Rating 10/10

My Summary:

I loved this book. Josh Waitzkin became a champion in both chess and Tai Chi push hands. These seemingly differnt worlds are blended as he discusses the value and practice of deep mental focus. He seems to have such a purile and gleeful approach to life and focus. Do what you love, and give it your all. When you work, keep 100% focused, but then take time to rest, recover and go on fishing trips with your dad. Its easy to imagine the benefits of becoming the best at something, and its inspiring to get a glimpse of the mind of someone who has done it repeatedly.

Quotes:

In my experience, successful people shoot for the stars, put their hearts on the line in every battle, and ultimately discover that the lessons learned from the pursuit of excellence mean much more than the immediate trophies and glory.

I was a competitor who knew winning and losing and the hair’s breadth between. My rivals didn’t care about reputation—they just wanted to crush me and I had to keep it real.

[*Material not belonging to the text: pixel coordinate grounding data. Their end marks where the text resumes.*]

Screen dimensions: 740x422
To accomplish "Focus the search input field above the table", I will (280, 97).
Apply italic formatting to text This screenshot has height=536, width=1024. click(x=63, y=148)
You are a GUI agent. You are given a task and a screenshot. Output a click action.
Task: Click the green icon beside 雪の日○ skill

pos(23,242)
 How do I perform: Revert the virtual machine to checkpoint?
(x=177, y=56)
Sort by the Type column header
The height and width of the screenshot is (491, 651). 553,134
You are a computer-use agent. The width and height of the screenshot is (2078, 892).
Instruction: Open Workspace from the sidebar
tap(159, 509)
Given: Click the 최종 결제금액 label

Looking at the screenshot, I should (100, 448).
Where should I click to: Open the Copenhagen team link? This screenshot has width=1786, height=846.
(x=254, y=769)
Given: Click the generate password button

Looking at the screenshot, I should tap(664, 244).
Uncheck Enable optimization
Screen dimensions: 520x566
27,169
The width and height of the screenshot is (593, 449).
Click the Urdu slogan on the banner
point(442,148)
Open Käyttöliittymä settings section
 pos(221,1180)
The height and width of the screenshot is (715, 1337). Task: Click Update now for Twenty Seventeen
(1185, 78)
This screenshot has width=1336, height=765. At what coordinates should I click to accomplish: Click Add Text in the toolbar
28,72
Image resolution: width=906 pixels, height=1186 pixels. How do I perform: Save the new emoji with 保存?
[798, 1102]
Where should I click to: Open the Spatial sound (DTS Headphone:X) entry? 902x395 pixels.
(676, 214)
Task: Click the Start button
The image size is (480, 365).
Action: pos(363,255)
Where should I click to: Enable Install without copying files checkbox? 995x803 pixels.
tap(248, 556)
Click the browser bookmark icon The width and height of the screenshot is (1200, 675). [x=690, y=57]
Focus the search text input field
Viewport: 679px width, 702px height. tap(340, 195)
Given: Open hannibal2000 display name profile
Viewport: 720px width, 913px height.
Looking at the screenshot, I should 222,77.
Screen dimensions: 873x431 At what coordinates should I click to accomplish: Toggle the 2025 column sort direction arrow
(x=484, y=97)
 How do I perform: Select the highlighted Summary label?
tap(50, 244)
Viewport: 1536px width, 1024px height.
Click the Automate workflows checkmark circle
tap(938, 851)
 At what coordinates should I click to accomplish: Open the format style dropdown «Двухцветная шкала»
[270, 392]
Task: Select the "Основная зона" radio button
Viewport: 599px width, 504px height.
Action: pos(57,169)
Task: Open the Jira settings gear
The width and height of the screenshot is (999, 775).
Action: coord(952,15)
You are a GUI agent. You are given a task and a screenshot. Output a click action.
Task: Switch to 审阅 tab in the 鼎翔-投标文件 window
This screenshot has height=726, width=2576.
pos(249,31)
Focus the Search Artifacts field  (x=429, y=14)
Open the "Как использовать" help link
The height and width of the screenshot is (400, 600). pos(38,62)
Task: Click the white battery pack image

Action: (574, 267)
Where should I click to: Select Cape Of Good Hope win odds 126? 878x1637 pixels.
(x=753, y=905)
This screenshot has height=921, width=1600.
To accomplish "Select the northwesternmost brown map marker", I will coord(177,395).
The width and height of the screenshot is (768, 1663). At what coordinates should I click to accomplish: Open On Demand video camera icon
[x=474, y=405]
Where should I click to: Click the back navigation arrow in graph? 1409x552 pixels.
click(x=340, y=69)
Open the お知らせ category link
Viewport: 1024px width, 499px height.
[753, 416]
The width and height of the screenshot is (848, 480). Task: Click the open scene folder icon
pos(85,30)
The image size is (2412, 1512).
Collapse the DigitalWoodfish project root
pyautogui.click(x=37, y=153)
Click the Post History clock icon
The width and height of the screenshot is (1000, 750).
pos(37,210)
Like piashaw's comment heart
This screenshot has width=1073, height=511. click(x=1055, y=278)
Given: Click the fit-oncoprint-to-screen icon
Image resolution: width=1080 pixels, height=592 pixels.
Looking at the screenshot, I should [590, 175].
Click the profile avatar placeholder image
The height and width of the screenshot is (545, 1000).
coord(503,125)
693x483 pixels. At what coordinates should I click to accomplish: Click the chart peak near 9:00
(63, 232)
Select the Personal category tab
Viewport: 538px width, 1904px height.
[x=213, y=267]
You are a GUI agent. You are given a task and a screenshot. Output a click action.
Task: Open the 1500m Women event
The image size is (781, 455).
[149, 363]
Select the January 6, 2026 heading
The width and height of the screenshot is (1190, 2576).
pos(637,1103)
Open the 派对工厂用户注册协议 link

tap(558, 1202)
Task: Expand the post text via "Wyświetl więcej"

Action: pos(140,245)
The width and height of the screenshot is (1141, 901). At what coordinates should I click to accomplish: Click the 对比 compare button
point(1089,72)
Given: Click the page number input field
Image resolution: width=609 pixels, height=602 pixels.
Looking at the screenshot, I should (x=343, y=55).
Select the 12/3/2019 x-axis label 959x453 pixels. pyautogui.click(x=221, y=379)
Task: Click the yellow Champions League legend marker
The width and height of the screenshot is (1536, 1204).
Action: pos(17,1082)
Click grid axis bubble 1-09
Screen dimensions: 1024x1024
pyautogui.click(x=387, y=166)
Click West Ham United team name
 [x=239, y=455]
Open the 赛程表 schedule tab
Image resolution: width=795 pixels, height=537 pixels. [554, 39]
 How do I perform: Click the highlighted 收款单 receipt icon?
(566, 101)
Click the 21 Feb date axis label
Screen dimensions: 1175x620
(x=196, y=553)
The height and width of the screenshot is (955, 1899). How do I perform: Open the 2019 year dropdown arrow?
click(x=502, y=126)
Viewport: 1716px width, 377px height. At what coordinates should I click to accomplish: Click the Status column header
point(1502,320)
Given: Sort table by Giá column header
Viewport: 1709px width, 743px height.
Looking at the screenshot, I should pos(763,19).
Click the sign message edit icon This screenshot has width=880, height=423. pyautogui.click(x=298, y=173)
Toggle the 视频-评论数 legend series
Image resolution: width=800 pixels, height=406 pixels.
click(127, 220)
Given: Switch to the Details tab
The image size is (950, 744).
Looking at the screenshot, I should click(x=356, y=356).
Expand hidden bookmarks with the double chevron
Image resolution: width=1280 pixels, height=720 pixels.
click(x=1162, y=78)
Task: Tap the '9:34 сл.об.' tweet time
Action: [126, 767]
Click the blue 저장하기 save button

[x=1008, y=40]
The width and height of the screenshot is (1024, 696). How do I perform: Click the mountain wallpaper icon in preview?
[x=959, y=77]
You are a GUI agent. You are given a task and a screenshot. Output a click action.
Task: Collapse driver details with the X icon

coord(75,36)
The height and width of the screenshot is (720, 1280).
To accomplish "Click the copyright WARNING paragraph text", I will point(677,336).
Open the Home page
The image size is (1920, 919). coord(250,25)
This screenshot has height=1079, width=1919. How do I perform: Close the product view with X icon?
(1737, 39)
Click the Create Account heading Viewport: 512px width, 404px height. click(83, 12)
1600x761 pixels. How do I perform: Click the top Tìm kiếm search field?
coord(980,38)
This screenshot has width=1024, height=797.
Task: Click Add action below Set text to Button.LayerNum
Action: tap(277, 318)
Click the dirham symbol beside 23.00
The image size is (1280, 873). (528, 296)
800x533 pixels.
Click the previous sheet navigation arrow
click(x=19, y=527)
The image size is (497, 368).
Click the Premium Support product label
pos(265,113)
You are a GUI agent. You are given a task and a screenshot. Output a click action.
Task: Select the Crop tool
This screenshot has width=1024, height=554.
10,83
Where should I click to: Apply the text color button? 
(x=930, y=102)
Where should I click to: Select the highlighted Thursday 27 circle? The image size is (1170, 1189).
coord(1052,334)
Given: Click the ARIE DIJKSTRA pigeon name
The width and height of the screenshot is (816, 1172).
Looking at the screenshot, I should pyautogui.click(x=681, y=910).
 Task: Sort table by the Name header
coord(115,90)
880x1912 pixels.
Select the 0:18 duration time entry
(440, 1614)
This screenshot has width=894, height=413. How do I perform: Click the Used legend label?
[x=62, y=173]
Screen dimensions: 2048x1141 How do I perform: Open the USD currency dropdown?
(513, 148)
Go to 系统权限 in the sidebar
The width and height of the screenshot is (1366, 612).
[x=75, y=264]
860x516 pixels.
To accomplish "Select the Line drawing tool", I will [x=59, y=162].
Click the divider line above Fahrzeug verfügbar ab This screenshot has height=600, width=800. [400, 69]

The key to this process is understanding that the conscious mind, for all its magnificence, can only take in and work with a certain limited amount of information in a unit of time—envision that capacity as one page on your computer screen.

In the absence of continual external reinforcement, we must be our own monitor, and quality of presence is often the best gauge. We cannot expect to touch excellence if “going through the motions” is the norm of our lives. On the other hand, if deep, fluid presence becomes second nature, then life, art, and learning take on a richness that will continually surprise and delight.

Those who excel are those who maximize each moment’s creative potential—for these masters of living, presence to the day-to-day learning process is akin to that purity of focus others dream of achieving in rare climactic moments when everything is on the line.

I believe an appreciation for simplicity, the everyday—the ability to dive deeply into the banal and discover life’s hidden richness—is where success, let alone happiness, emerges.

For beginners, this meditation may seem frustrating because they notice their minds racing all over the place and feel that they are doing badly; but that is not the case. The return to breath is the key to this form of meditation. There is no doing badly or well, just being with your breath, releasing your thoughts when you notice them, and coming back to breath. I highly recommend such techniques. Not only is the return to breath a glimmer of the zone—a moment of undistracted presence—but the ebb and flow of the experience is another form of stress and recovery training.